The Friday Five
Best of the Fest for Mac-Using Lawyers
Mac loving lawyers gathered at Walt Disney World in Lake Buena Vista, Florida, last week for MILOfest 2011, “a conference for attorneys interested in Macs, iPhones, iPads and anything else bearing an Apple logo.” Since more lawyers opt for Macs (and iPads) these days, for this week’s Friday Five we asked Gwynne Monahan to share highlights from the fest.
What better way to spend the beginnings of a Chicago winter than in Florida at a fantastic conference dedicated to all things Mac in Law Offices? Organized by Victor Medina, #MILOfest 2011 featured speakers who clearly know their stuff, and here are just five things I learned from them.

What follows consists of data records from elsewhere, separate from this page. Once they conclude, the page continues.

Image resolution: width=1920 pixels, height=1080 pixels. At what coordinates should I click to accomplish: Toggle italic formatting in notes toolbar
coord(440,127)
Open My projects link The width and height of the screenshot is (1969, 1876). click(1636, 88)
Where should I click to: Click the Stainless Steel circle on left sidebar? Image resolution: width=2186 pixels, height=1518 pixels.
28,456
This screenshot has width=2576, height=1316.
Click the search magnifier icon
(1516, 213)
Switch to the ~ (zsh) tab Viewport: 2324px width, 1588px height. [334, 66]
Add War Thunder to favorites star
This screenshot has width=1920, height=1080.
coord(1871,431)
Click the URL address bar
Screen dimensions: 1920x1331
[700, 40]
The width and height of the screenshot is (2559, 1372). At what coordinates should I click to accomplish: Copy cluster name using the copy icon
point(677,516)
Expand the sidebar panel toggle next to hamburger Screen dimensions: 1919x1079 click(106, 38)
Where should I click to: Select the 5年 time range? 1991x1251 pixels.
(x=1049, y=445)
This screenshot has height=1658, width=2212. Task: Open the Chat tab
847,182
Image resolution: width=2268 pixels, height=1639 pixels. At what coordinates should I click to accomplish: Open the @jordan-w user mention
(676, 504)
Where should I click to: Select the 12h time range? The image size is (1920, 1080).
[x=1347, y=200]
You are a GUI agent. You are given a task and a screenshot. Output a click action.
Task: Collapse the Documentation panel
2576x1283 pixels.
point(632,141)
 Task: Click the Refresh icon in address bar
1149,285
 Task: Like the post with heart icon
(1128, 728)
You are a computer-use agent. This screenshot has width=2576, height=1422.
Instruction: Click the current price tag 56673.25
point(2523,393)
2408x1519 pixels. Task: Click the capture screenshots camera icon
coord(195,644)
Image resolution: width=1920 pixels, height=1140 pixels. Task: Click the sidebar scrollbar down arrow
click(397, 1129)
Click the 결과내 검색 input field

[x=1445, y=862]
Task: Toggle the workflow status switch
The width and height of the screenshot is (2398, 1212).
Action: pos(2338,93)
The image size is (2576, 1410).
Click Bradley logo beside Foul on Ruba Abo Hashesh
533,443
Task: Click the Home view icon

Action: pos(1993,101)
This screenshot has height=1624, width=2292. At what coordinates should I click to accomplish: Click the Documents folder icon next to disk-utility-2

1. Randy Juip’s cloud computing call to arms. What conference doesn’t include a session, or a whole track, on cloud computing these days? I’ve sat through a number of these presentations, but none have been such an impassioned call to arms as Randy’s. He deftly—and humorously—made the case for lawyers to use common sense, embrace the cloud and take action so the legal profession doesn’t end up overly regulated and stymied like the health care or medical profession. Cloud computing offers many opportunities for lawyers to streamline business practices and achieve the economies of scale normally reserved for bigger law firms. Letting scare tactics get the best of us will be detrimental to all.
2. We should turn into zombies so we can eat Brett Burney’s brain. I’ve met Brett Burney and seen him present two or three times, but we’ve never had a conversation. The guy is smart, witty, articulate and full of enough tips and tricks to write a Mac encyclopedia series. By the end of the conference, I too wanted to turn into a zombie to eat his brain. He can walk you through the most complex or mundane task as you normally would—like composing and sending an email—then show you a shortcut. I could hear the “ca-chings” as attendees calculated the amount of time they’d save using Brett’s tips.
3. Password protecting your device is the weakest link. Encryption is your real safety net. I confess I was never big on password protecting my devices until I found myself working on the go all the time. Jack Newton dispelled any sense of security I’d had about password protecting my devices. It’s merely one step, and the weakest link. Why? Because a thief can simply remove the drive, mount it and poof! Access granted. Solution: Encrypt your drive. His Slaw post checklist goes over some best practices for protecting your data.
4. “Strive to turn atoms into bits. Never design a system that goes the other way.” Mark Metzger is obsessive about backing up his data, and one way he does that is by turning atoms (paper) into bits (scan and convert to PDF). He threw up some slides with all kinds of numbers, and the big take away was that the weight of a hard drive doesn’t change. It can be 2 gigs or 80 gigs, it still weighs the same. The weight of paper, however, changes. The more paper you add to a file, say, the heavier the file gets. So the goal is to design a system that turns atoms into bits, keeping your practice organized, light and mobile.
5. Dropbox is still the preferred choice for storing documents in the cloud. I did this thing last year where whenever a speaker mentioned “Dropbox,” I’d send a tweet that said “ca-ching!” It was astounding the number of times it got mentioned, and how many lawyers were using it. But after its security snafu earlier this year, I wondered if Dropbox would get as many mentions this year. It did, and it is still the preferred choice for many. Different this year, however, were new options to encrypt data on Dropbox, like SecretSync.
Gwynne Monahan is best known by her Twitter handle:@econwriter5. She has written several articles on open source applications for lawyers and legal professionals, and has presented on open source as well as issues surrounding social media. She is currently spearheading SmallFirmInnovation.